▸ Work order
In the listing below, locate the lines that hold "Delete" and copy them.

◇ ◇ ◇

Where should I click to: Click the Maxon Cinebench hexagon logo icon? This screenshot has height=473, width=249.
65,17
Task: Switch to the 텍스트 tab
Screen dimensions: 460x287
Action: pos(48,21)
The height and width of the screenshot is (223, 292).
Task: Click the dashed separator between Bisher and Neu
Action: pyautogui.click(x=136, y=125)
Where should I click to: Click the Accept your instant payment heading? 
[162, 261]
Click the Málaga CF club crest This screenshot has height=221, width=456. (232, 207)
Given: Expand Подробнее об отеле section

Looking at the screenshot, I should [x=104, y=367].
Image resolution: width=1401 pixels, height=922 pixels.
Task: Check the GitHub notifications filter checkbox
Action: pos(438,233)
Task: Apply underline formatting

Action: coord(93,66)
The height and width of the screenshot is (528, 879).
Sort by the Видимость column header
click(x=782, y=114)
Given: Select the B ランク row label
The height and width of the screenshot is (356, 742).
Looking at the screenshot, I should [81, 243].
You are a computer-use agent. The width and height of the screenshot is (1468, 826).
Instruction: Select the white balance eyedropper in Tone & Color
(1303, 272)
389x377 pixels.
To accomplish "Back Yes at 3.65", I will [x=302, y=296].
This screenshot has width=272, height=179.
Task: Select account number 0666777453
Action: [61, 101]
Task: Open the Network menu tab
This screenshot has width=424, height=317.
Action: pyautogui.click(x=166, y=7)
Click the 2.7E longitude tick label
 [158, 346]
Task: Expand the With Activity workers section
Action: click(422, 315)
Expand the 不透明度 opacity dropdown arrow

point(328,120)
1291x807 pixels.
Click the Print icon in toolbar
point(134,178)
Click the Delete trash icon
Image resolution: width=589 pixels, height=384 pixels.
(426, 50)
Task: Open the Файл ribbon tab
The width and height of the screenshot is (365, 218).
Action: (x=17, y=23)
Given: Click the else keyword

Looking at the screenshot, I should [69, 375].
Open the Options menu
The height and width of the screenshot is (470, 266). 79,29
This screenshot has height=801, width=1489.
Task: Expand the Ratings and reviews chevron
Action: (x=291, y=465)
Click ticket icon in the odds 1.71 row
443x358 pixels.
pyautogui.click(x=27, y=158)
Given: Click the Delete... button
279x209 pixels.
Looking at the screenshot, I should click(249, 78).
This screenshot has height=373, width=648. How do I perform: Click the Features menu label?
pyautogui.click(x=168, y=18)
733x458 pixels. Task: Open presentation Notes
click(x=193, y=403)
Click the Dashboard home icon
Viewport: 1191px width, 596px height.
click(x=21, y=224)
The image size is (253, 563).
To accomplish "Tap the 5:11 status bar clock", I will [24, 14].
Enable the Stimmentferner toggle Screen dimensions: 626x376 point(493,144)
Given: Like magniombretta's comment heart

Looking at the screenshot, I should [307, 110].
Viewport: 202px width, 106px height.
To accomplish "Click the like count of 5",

◇ ◇ ◇

▸ Answer to this task
Click the Delete trash icon
Given: Click the Delete... button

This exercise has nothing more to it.